■ Exercise requirements: Every line of the entries with the word "will" in it should be shown.
******
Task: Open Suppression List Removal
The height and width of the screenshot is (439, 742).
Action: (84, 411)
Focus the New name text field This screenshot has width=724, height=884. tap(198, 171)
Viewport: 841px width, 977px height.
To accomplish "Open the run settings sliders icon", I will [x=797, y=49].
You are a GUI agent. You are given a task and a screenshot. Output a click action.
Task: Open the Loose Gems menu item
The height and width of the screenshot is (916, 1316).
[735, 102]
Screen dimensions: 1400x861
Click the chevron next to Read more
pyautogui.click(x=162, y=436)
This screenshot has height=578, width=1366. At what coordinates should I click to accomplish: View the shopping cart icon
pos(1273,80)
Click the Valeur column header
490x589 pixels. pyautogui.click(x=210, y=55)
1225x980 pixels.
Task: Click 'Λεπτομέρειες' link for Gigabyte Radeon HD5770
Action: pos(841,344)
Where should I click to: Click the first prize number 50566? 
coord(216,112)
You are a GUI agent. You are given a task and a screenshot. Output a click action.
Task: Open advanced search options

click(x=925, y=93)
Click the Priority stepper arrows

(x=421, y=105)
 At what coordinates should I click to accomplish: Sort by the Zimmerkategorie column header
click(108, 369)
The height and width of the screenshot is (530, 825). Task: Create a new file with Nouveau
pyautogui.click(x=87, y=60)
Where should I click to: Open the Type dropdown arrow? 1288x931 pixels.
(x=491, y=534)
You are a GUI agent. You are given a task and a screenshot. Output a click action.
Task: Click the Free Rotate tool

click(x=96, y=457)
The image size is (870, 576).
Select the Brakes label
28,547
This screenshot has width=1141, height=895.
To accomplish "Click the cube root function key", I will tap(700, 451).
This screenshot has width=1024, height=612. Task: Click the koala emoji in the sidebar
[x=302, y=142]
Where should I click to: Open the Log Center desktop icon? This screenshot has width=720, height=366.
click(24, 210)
******
■ Response:
To accomplish "Open the run settings sliders icon", I will [x=797, y=49].
To accomplish "Click the cube root function key", I will tap(700, 451).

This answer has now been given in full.